Well, that sure beats the usual criticisms I get! Indeed, if you are like me, you might often wonder if you are doing much good for Christ and the Kingdom, and feel that you are not making much of an impact. So positive words like these certainly help me to keep on keeping on.

That night I was flicking channels on the television when I spotted the recent film, One Life. I decided to watch it again. I had seen it when it first hit the cinemas early this year. I even wrote it up at the time. As I said in that piece, this film is about

saving young children in Prague—most of them Jewish—from the Nazis in 1938-1939. It is called One Life and it stars Anthony Hopkins who plays a true character: the British stockbroker and humanitarian Nicholas Winton. He had become deeply concerned about these poor children, many orphaned, all in precarious positions, given the Nazi threat they were facing. It was just a matter of time before Hitler took all of the nation. All up Winton and a dedicated team managed to save 669 children and bring them to England, just before WWII broke out. The film looks at his life both during the late 1930s, and in the 1980s.

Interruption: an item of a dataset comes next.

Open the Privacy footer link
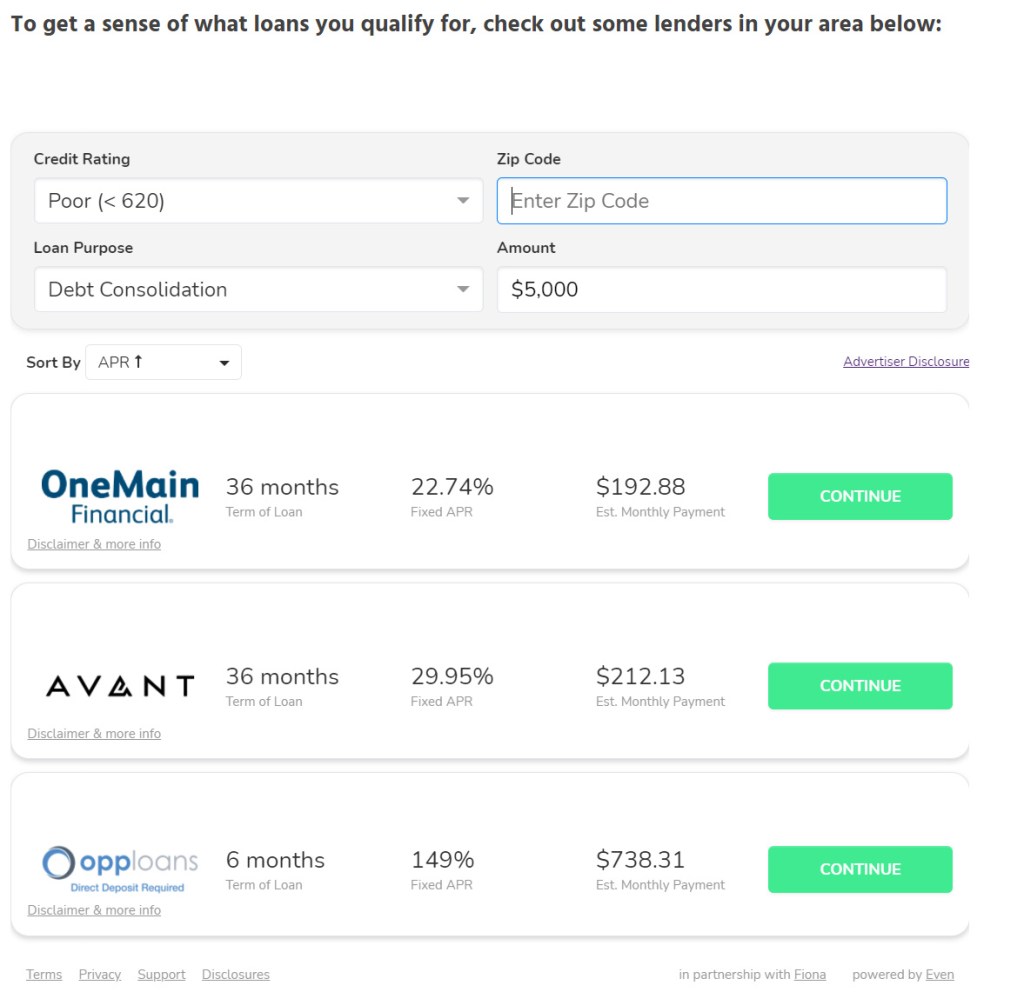This screenshot has width=1024, height=992. tap(100, 975)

It was good to see it for the second time. Some things I wanted to write about in my first piece I did, but a few bits I had forgotten. I did write in the first piece about the power of a few individuals to make a difference. I did write about how God normally uses ordinary people.

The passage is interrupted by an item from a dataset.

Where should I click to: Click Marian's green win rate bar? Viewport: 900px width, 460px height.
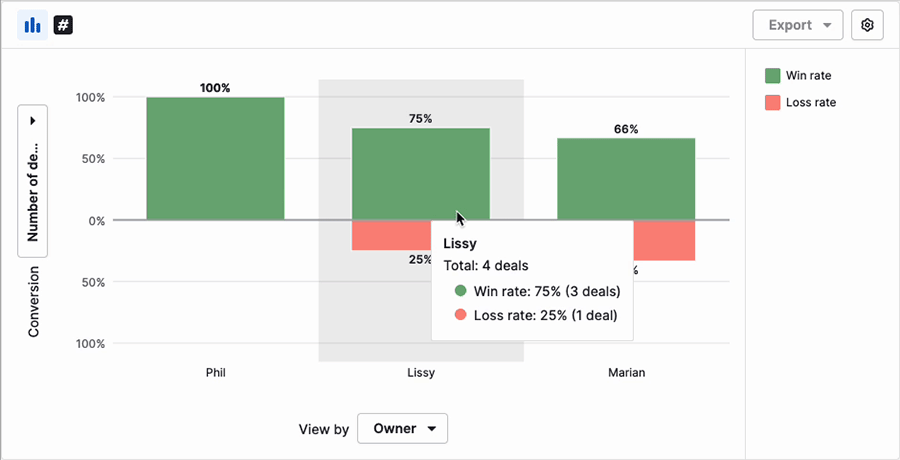coord(626,178)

But one little bit of dialogue from the film I had not included, so I do so now. A young Winton in the late 1930s is sitting with a few others discussing the situation in Czechoslovakia, and they are asking what they can do to help these children. In that brief scene we hear this discussion:

Ordinary people wouldn’t stand for this if they knew what was actually happening.
You’ve a lot of faith in ordinary people.
I do because I’m an ordinary person.
So am I.
And me.
Well, there you go.
That’s just what we need, isn’t it? An army of the ordinary.

If someone can find that particular clip of the film and share it here, that would be appreciated. But I love that last line: “An army of the ordinary.” That is what we Christians are. We of course serve an extraordinary Lord, but we ourselves are just ordinary, broken and frail individuals.